Zima zaskakuje co
roku nie tylko kierowców, ale także i przechodniów. Ta pora roku wyjątkowo sprzyja
nie tylko przeziębieniom. Przechodnie w tym czasie bardzo często ulegają złamaniom
kończyn w wyniku upadków. Wszystko to za sprawą poślizgnięcia się na
oblodzonych chodnikach. Kierowcy coraz częściej uskarżają się natomiast na
spadające z dachów budynków sople lodu, które uderzają w ich samochody. Co roku
temat odszkodowań za takie wypadki powraca. Utrwalony pogląd o długich i
kosztownych procesach odstrasza poszkodowanych i duża część z tych osób nie decyduje
się na podjęcie prawnych środków w celu uzyskania odszkodowania. Szkoda. Warto
jest zadbać o swoje prawa.
Poszkodowanemu należy się zawsze choćby zwrot kosztów poniesionego leczenia lub
naprawy samochodu.
„Hu Hu Ha, Hu Hu Ha Nasza Zima zła…!”
W zimowych warunkach
nie trudno o skręcenie kostki czy złamanie nogi, a czasami i poważniejszy uraz.
Jego konsekwencje i leczenie trwają długo i na dodatek są bardzo kosztowane.
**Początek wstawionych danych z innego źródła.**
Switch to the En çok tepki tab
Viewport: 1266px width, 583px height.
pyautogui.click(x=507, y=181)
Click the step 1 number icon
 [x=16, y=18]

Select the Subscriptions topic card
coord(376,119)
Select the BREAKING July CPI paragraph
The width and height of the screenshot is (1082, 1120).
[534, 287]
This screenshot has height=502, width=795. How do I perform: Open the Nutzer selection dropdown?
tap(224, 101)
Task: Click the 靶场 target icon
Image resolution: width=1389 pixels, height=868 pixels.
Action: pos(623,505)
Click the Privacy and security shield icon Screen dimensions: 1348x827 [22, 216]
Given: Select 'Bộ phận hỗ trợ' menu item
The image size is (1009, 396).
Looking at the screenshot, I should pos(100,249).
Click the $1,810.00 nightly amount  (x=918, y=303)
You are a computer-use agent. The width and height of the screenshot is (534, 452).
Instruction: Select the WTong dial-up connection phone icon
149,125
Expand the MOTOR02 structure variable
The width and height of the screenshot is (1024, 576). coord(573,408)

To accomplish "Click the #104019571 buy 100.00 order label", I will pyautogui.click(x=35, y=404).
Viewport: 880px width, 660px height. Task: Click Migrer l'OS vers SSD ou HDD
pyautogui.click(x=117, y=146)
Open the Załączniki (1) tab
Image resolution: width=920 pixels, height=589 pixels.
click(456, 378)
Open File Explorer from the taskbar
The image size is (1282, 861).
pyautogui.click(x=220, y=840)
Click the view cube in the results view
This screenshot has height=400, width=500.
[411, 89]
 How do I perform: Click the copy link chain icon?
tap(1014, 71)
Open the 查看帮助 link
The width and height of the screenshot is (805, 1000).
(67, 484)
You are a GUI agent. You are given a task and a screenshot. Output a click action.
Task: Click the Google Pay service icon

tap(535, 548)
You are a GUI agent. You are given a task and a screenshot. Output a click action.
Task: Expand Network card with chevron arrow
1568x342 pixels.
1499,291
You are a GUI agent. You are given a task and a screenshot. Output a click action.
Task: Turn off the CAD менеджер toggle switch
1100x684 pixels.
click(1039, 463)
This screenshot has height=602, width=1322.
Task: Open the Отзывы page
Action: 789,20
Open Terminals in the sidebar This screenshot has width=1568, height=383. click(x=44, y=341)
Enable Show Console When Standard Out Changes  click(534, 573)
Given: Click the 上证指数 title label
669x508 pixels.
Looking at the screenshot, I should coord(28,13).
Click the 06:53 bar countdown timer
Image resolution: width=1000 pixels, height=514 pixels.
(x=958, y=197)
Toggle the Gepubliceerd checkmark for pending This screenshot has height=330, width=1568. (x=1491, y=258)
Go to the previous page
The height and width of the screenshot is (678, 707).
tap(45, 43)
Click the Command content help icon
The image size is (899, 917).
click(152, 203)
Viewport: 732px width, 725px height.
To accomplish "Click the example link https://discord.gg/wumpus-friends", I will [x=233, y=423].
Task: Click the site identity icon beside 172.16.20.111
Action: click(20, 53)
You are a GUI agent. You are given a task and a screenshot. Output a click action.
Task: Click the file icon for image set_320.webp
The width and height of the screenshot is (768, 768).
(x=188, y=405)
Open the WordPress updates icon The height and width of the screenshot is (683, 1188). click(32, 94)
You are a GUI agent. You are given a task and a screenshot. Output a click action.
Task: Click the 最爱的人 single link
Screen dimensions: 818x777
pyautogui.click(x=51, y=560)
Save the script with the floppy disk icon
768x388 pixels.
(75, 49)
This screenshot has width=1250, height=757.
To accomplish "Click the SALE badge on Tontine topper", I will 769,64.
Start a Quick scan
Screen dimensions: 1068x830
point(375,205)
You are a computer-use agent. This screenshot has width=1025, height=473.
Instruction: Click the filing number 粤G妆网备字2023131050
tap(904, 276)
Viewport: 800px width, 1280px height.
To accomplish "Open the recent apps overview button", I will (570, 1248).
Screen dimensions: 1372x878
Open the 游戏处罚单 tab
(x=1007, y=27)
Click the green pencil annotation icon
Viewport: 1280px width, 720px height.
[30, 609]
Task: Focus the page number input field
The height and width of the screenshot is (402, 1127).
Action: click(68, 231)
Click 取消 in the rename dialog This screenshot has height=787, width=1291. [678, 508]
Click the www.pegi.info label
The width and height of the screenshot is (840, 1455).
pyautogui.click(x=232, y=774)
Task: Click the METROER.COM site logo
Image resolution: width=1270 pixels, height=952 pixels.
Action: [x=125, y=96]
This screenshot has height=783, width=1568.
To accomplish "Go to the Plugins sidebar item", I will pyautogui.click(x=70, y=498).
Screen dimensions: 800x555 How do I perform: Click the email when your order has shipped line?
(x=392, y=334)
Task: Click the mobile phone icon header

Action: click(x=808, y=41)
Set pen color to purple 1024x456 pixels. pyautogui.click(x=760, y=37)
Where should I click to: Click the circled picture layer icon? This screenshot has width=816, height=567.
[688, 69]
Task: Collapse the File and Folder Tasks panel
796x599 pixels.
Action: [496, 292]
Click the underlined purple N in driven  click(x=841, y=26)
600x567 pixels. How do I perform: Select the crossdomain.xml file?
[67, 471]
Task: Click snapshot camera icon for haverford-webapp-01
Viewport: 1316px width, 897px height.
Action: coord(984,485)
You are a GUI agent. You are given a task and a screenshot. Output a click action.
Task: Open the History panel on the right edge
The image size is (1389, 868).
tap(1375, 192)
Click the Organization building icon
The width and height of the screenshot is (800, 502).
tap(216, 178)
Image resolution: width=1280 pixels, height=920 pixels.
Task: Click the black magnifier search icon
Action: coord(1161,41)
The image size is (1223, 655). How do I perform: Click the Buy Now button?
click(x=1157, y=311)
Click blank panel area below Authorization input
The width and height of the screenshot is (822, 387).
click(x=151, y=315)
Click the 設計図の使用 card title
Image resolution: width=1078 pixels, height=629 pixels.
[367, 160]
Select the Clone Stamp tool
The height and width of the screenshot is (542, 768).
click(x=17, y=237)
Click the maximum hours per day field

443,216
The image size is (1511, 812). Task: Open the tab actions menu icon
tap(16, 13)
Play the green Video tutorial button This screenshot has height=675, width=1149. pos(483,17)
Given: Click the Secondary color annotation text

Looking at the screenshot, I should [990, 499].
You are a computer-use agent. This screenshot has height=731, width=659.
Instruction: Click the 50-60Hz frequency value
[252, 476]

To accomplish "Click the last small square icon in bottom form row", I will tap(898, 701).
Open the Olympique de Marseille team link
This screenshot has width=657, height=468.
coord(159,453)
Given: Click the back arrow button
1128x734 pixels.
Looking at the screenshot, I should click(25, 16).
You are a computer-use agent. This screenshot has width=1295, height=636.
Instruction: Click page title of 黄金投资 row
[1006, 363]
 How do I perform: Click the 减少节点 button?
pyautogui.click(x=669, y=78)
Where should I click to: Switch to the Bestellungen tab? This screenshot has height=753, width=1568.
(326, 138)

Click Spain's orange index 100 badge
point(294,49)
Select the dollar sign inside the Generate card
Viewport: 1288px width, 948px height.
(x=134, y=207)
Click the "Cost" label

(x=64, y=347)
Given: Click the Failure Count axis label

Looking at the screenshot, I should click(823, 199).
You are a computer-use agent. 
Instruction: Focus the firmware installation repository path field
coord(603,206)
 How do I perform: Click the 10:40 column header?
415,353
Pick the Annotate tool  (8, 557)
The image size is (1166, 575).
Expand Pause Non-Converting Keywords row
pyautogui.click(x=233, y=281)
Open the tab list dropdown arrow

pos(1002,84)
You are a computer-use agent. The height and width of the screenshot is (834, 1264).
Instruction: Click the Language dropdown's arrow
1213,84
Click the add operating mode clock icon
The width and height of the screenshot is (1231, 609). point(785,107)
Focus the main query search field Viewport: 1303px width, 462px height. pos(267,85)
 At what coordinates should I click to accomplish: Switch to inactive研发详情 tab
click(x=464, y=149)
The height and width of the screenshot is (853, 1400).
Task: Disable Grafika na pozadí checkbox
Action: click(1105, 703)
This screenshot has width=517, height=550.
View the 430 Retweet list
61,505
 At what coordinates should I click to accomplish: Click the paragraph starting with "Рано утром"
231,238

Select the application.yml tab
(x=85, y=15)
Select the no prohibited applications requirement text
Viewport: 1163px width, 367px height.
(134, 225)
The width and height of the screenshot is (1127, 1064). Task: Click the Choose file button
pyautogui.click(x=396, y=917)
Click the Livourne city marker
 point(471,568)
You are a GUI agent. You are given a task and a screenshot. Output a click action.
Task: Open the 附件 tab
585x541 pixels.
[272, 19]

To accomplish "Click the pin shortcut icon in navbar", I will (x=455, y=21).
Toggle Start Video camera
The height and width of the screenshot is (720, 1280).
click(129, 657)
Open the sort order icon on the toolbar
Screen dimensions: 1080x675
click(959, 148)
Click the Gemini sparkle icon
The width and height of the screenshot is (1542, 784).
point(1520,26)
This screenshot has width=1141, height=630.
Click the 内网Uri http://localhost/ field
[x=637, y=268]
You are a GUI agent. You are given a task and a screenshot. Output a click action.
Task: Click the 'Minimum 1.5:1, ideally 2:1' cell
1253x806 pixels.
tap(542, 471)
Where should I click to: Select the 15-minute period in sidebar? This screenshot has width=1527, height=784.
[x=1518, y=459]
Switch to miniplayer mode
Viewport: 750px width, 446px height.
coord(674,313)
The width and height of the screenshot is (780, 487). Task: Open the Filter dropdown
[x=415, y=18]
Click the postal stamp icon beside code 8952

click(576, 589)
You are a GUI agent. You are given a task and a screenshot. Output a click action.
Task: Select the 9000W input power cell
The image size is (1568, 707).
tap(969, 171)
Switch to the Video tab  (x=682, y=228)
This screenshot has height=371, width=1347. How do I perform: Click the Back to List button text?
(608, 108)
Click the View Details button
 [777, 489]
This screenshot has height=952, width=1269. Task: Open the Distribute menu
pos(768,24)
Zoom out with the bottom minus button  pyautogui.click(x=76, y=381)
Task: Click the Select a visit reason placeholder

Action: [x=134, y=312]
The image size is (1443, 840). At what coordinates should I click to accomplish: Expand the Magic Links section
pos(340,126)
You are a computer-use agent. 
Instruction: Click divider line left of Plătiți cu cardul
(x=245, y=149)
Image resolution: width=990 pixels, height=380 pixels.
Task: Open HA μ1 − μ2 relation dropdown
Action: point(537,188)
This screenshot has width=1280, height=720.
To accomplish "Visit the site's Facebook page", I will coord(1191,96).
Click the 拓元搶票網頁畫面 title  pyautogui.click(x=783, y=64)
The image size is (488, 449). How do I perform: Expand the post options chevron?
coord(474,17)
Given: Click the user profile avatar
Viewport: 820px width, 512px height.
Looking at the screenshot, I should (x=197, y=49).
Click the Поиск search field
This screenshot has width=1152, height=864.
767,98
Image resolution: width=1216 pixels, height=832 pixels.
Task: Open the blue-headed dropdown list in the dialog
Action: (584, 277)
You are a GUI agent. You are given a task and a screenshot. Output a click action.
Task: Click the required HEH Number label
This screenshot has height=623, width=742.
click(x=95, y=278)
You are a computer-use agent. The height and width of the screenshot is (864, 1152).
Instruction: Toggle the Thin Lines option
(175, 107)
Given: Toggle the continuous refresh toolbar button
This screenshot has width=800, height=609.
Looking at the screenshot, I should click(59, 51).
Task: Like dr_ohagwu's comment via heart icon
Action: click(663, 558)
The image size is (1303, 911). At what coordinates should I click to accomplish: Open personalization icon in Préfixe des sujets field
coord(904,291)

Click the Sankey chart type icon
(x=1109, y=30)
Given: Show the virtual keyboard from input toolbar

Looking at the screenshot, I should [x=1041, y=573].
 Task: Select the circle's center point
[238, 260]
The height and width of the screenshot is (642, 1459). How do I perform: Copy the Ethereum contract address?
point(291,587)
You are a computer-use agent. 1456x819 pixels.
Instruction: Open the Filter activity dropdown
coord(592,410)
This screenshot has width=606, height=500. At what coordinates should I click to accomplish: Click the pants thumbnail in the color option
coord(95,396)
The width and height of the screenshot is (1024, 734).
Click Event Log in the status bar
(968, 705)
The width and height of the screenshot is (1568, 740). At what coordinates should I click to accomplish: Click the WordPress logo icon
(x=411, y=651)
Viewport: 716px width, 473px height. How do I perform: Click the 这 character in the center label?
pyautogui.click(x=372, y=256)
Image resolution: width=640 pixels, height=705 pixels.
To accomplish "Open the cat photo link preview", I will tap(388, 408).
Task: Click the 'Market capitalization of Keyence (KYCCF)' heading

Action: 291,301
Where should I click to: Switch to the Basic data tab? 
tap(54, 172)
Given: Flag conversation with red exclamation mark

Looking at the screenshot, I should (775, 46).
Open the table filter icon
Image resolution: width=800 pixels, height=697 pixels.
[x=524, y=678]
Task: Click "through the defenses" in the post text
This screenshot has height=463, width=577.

Wiele osób zapewne zadaje sobie wówczas pytania: Dlaczego ten chodnik jest
nieodśnieżony? Czemu nikt nie posypał w tym miejscu piaskiem? Czy ktoś jest za
to odpowiedzialny? Odpowiedź brzmi: tak. W przypadku niedopełnienia ciążących
na takim podmiocie obowiązków zobowiązany jest on do naprawiania wynikłej z
tego powodu szkody, co oznacza możliwość ubiegania się o odpowiednie odszkodowanie
obejmujące także zwrot kosztów leczenia oraz zadośćuczynienie pieniężne za
doznaną krzywdę. Specjalnie dla Czytelników wPrawnego Oka przedstawiamy 3 kroki
umożliwiające dochodzenie roszczenia z tytułu wypadku na oblodzonych chodnikach
i za zniszczone samochody.
Krok 1 – ustalić podmiot odpowiedzialny za odśnieżenie chodnika
Zgodnie z Ustawą o utrzymaniu
czystości i porządku w gminach z dnia 13 września 1996 r. (Dz.U. Z 2005 r. Nr
236, poz. 2008 z późn. zm.) obowiązek uprzątnięcia błota, śniegu, lodu i innych
zanieczyszczeń z chodników położonych wzdłuż nieruchomości obciąża właściciela
nieruchomości, w tym także współwłaściciela czy jednostki organizacyjne, które
mają nieruchomość w zarządzie. Oznacza to, że odpowiedzialność za odśnieżanie
ponosi ten, kto odpowiada za dany teren. Jeśli chodnik jest przyległy do
nieruchomości to odpowiada jej zarządca lub właściciel. Na osiedlach
mieszkaniowych zobowiązana będzie spółdzielnia mieszkaniowa, a na chodnikach
przyległych do miejskich dróg – miejski zarząd dróg. Do obowiązków właściciela
budynku należy także usuwanie lodowych sopli wiszących z dachów, czy też
balkonów.
Krok 2- napisz pozew
Kiedy ustalisz już
podmiot, do którego można wystąpić z roszczeniem, trzeba napisać pozew i wnieść
od niego opłatę sądową. Ile ona wyniesie? Wysokość takiej opłaty regulują
przepisy ustawy o kosztach sądowych w sprawach cywilnych. Zgodnie z art. 13 w/w
ustawy trzeba wnieść opłatę w wysokości 5 % wartości przedmiotu sporu (czyli od
kwoty, której zapłaty dochodzimy). Zgodnie z przepisem nie może być jednak to
mniej niż 30 złotych. Podkreślić trzeba, że zgodnie z art. 6 kodeksu cywilnego
ciężar udowodnienia faktu spoczywa na osobie, która z faktu tego wywodzi skutki
prawne. Oznacza to, że roszczący musi udokumentować samo wystąpienie szkody
oraz związek przyczynowy pomiędzy szkodą, a niedopełnieniem obowiązków
związanych z uprzątnięciem zaśnieżonego i oblodzonego chodnika. Wcale nie jest
trudno uzyskać odszkodowanie bądź rentę za wypadek na nieodśnieżonym chodniku.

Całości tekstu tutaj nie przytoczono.